Effectiveness Business Communications
Around 50% of respondents find it easy to convey the effectiveness of Data Science in Business related decisions
Around 50% of the respondents find it easy to showcase the importance of Data Science in taking crucial business decisions. The report also indicated that individuals from IT organizations consider it to be a tough job.
70% of Data Professionals in the Consulting Industry showcase the impact of Data Science in Decision-making processes with ease
Industry-wise, almost 70% of professionals from consulting backgrounds have said that they can convey the positive effects of data science to the business team successfully whereas data scientists from the healthcare sector see their success graph drop to meager 34%.

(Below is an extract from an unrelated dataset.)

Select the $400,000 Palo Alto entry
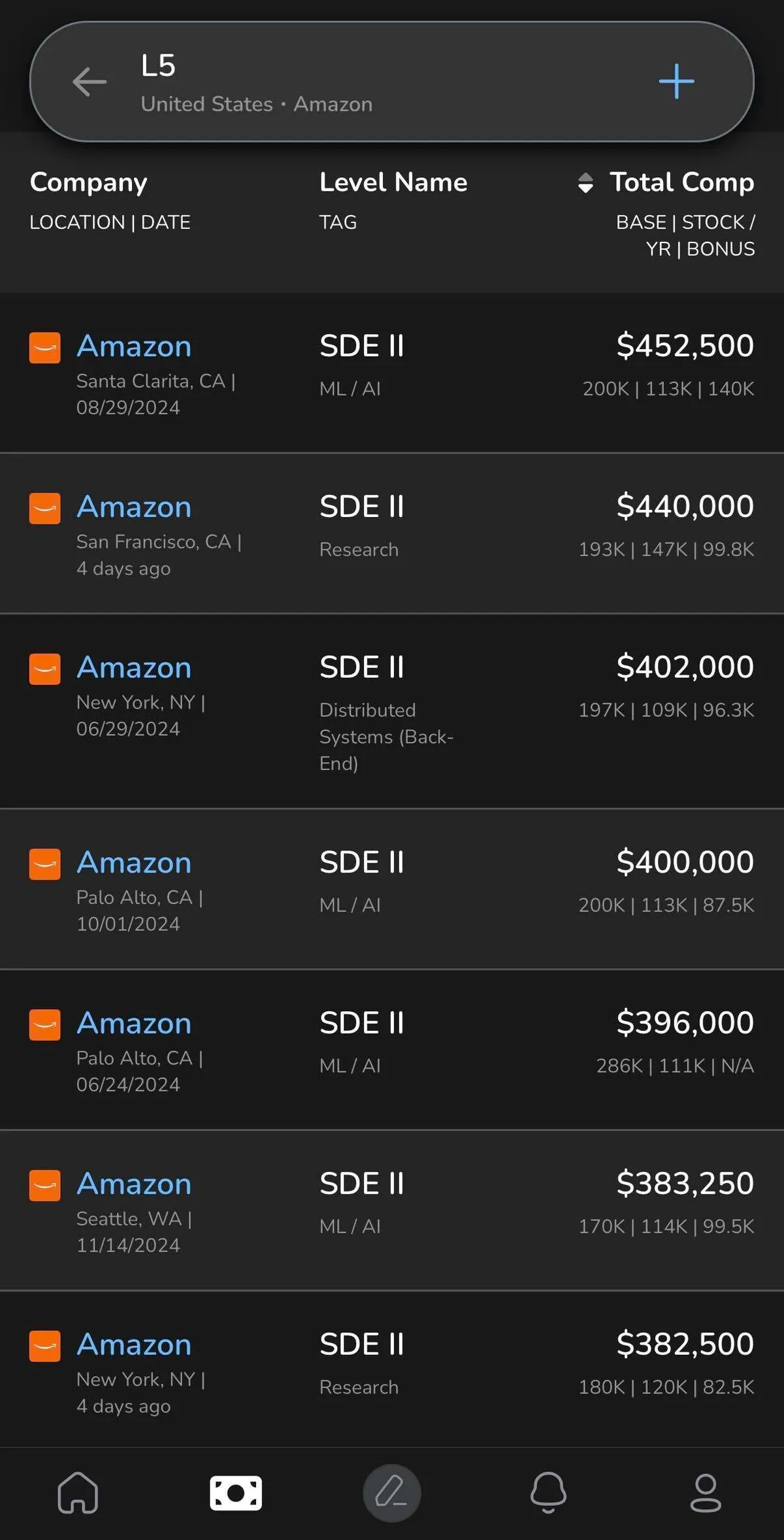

Nearly 34% of Individuals in Data Science Departments are looking for a job change within the next year
The Data Science Industry has always been facing a scarcity of experienced professionals, on the other hand, due to dissatisfaction in their current jobs, almost 34% of data professionals working in the current organization are looking for a change. This is a worrisome situation for companies who should try better employee engagements for retaining data scientists.
Skill Gaps in Industry Standards and Educational Institutions
40% of Enterprises expect aspiring data scientists to possess knowledge of Big Data Management and Engineering Skills
The report reveals that there is a huge gap between the skill of the aspiring data scientists and what skills the industry expects them to have. 40% of companies expect budding data scientists to have experience in handling Big Data and Engineering Skills. On the contrary, Students, and University Curriculum mainly focuses on learning Python, Data Visualization, Probability, and Statistics. Clearly, a lot of awareness is required for bridging this gap.
Challenges in getting Data Science Job
66% of Beginners believe that Lack of Experience and Incompetent Technical Skills is the biggest barrier in finding their ideal Data Science job
The survey comprised of data science aspirants, going by the stats, 66% of job seekers think they do not have adequate industry experience or they lack the required skills especially technical. This highlights the lack of appropriate industry training in the curriculum followed by universities.
Ethics, Bias and Explainability in Data Science Industry
Only 15% of professors teach AI/ML ethics and only 18% students care about this
Artificial Intelligence and Data Science aren’t free from problems, the two major problems of bias in dataset/models and explainability of the results have been a serious concern in the AI community. When inquired about the inclusion of such topics in the university curriculum, only 15% of instructors have included such topics in their teaching whereas 18% of students are studying such subjects. The situation is alarming for the current state of data science and more focus is needed on AI/ML ethics
39% of Enterprises do not have a plan to implement solutions for bias mitigation and that 27% have no plans to tackle explainability
The problems encountered at the grass-root level are found at higher levels as well. Almost 65% of Companies have either no plans for reducing bias in their models or working on reducing the “black box nature” (Explainability) of models. Unfortunately, this is a very concerning state of data science.
49% of Respondents think the biggest concerns in AI/ML is social impact from bias and data privacy
People are becoming more aware of social and data privacy issues the issues with AI/ML and this reflects in this survey. 27% of people think social issues due to bias to be the major concern of AI/ML and 22% of them believe data privacy as a major challenge in data science.